» Data shown

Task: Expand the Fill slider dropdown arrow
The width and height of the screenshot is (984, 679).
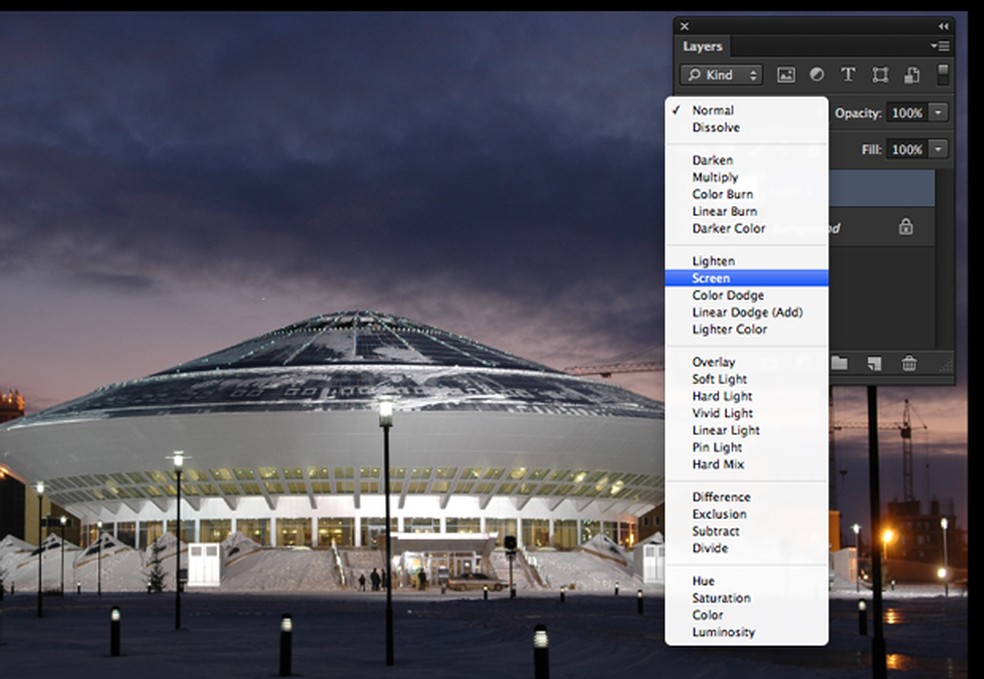Action: pyautogui.click(x=938, y=149)
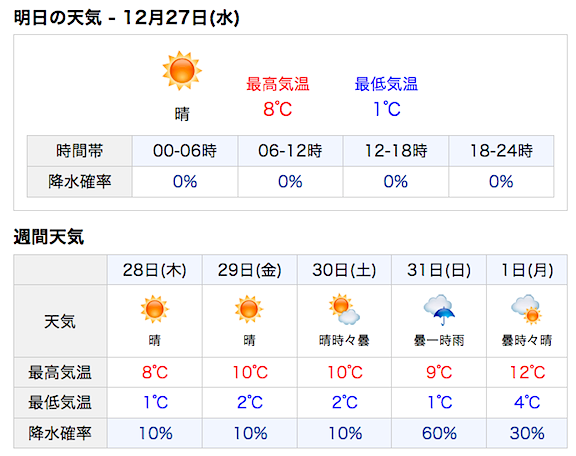The image size is (576, 456).
Task: Select the 28日(木) column header
Action: 155,270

» Set exercise
Copy out every line of the records above word for word, leaving out the pictures.

» Solved problem
Task: Expand the Fill slider dropdown arrow
The width and height of the screenshot is (984, 679).
Action: pyautogui.click(x=938, y=149)
The image size is (576, 456).
Task: Select the 28日(木) column header
Action: 155,270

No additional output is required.